Auch das omnipotente Internet ist nicht vor ihm gefeit: Es gibt Websites von „toten Seelen", d.h. von ihren Hinterbliebenen, die nicht einmal zu ahnen scheinen, wie pervers das ist. Totgeburten werden zu „Schmetterlingskindern" und ihre Eltern schämen sich nicht, diese Föten per Foto zur Schau zu stellen. Totenkult? Oder ist das schon Leichenschändung?

In Deutschland gibt es eine Friedhofspflicht. Nur nebenbei: Das Gesetz stammt aus jenen Zeiten, in denen die Überreste der vergasten Juden der NS-Kriegsindustrie zugeführt wurden. Seither darf man die Urne seiner unsterblichen Geliebten nicht mehr unterm Bett aufbewahren, um auf ihrer Asche Tränen oder andere Flüssigkeiten zu vergießen; davor schützt der heilige Staat die heiligen Toten. Ebenfalls schützt er die Gebeine davor, daß die befreite Witwe sie in Einzelteilen an Medizinstudenten verkaufen kann.
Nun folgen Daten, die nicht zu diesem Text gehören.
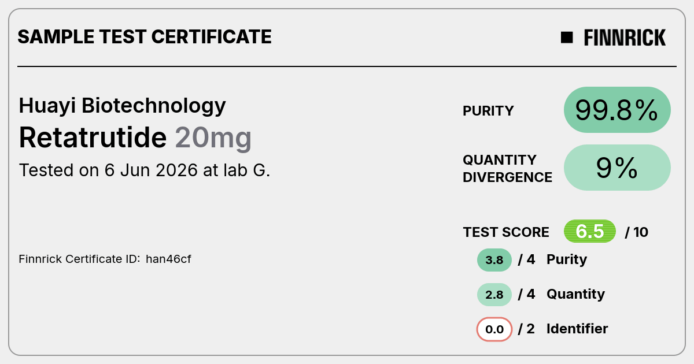Click the tested on 6 Jun 2026 text
Viewport: 694px width, 364px height.
[145, 170]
Wir sind nekrophil. Der Ehrenkodex der US-Rangers besagt: Keiner wird zurückgelassen. Und so gehen bis heute zwei, drei, zwölf oder noch mehr Soldaten in den Tod, um einen einzigen Leichnam zu bergen.
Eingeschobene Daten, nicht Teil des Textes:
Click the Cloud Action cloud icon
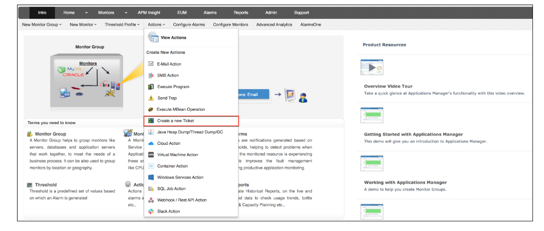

Leichen oder ihre Überreste genießen nicht nur laut ihrer Bestatter Sicherheit, sie besitzen auch den Schutz des Staates. Aber wer sichert und schützt die Sterbenden? Noch vor 100 Jahren starben in Deutschland 75 bis 80 Prozent der Menschen im Kreise ihrer Familie, ebenso viele werden heute zum Sterben abgeschoben.

Bereits der unsterbliche Sophokles läßt seinen Aias sprechen: „Ein würdiges Leben und ein würdiges Sterben, das ist es, was den Edlen auszeichnet." In diesem Drama von vor ca. zweieinhalbtausend Jahren geht es dann allerdings nicht nur um die würdige Bestattung des Leichnams des Titelhelden. Indes: Ein würdiges Sterben war selbstverständlich, nicht so der würdige Umgang mit dem Leichnam. Das unterscheidet uns von Sophokles. Für die Leiche haben wir alle erdenkbaren Sicherheiten.
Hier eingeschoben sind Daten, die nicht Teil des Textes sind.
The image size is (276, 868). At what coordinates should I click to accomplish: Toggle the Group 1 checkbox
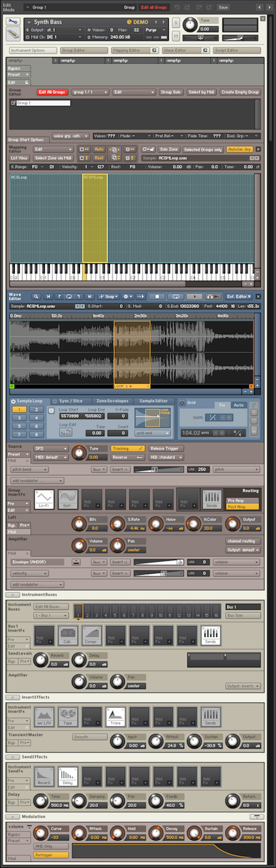coord(13,103)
Vor dem Tod sind sie alle gleich. Du als Leser dieser meschuggen Zeilen, Du stirbst – und das ist todsicher; egal ob Du an ein Jenseits glaubst oder an Reinkarnation oder an gar nichts oder nur an Deine Angst davor. Es ist unabänderlich, Du wirst sterben. Die Frage ist, wie willst Du sterben? In Angst und Schrecken, isoliert von Deiner Umwelt, am Tropf, allein, in der Gewißheit, für Deinen toten Leichnam vorgesorgt zu haben?